Can You Do Animations?
If you create a “sprite-sheet” containing all of the frames in one still SVG image, You can use CSS steps()
function to animate through the frames using CSS animations. Since a previous blog post covered this animation technique with JPEG-XR and JPEG-2000 alpha channeled images, I won’t cover it again here. Instead, drag the animated JPEG/SVG sun below and see how it works in action.
View the clean-room version of the above example
How Do These Files Compare with Alpha-Channeled WEBP/JPEG-XR and JPEG 2000 Images?
That is a very good question. In a lot of cases, JPEG doesn’t compress as well as WEBP, JPEG 2000 or JPEG-XR, since they have better compression algorithms. The question of “which format is better than which” is a topic unto itself, which I will leave for a separate blog post.
Further Reading
- Applying Alpha Channels to JPGs by Dirk Weber.
- CSS Sprite Sheet Animations with steps() by Guil Hernandez.
- Better SVG Fallback and Art Direction With The <picture> Element by the always amazing Sara Soueidan.
- My previous blog post, Using WEBP/JPEG 2000/JPEG-XR/APNG Now With Picturefill and Modernizr.
Credits
- Photo of the sun at the top of this article courtesy NASA/JPL-Caltech.
- Rotating sun animation was taken from the The Solar & Heliospheric Observatory’s website (alpha channel added by me).
2 responses so far
1 Kornel // Nov 9, 2015 at 10:33 am
The SVG trick may be advantageous on large photographic images that pngquant can’t compress that well, but in this particular example, the SVG+JPG file is *larger* than a PNG file from pngquant (try pngquant.org http://pngmini.com or tinypng.com)
dice-320.svgz is 16KB gzipped, but dice-320-fs8.png is 14KB.
2 zoltan // Nov 9, 2015 at 11:32 am
@Kornel: Agreed!
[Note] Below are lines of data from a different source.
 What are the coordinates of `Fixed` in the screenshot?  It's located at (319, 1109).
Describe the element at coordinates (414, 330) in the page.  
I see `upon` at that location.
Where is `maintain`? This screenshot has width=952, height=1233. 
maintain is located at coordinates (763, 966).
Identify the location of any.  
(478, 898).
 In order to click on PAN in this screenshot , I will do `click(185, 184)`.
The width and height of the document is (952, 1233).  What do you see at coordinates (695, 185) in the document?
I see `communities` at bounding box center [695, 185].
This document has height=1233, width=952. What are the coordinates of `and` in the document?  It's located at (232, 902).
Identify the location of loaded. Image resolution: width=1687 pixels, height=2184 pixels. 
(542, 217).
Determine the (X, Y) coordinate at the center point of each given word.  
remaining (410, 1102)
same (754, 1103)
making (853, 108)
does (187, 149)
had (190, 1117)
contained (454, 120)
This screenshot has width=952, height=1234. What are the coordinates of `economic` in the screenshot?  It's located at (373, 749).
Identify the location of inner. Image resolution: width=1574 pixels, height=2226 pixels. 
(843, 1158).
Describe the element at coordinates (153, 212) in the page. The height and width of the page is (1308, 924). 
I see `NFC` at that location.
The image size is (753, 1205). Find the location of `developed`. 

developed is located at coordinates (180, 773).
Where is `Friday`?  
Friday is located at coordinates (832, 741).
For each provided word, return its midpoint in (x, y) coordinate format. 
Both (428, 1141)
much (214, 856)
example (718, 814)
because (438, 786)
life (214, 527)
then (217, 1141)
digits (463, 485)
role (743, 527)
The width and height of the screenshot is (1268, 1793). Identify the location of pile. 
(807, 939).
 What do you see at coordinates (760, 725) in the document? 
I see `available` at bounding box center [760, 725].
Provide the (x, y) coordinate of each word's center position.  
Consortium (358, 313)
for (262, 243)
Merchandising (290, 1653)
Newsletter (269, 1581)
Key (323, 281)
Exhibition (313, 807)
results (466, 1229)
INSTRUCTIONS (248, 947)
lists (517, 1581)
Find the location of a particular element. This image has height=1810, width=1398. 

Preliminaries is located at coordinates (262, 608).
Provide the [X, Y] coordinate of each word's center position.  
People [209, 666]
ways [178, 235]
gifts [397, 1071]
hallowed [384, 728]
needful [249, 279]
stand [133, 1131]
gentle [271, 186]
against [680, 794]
The sun example at the top is the best example of where the SVGZ method works really well vs an optimized PNG. The dice example could possibly be optimized more with mozjpeg, but I have not done a full analysis on comparing png vs SVGZ on this case, since this was done quickly to show the process of creating the SVGZ file.
I plan to write a blog post comparing the cases where each of the image formats (JPG/SVG, optimized PNG, JPEG 2000, JPEG-XR, WEBP) compress better, since it is not obvious and my findings so far are really interesting. If you want to collaborate on this, I would welcome it. I would love to get your feedback to ensure all aspects of the research are covered, given your experience hacking some of these image formats yourself.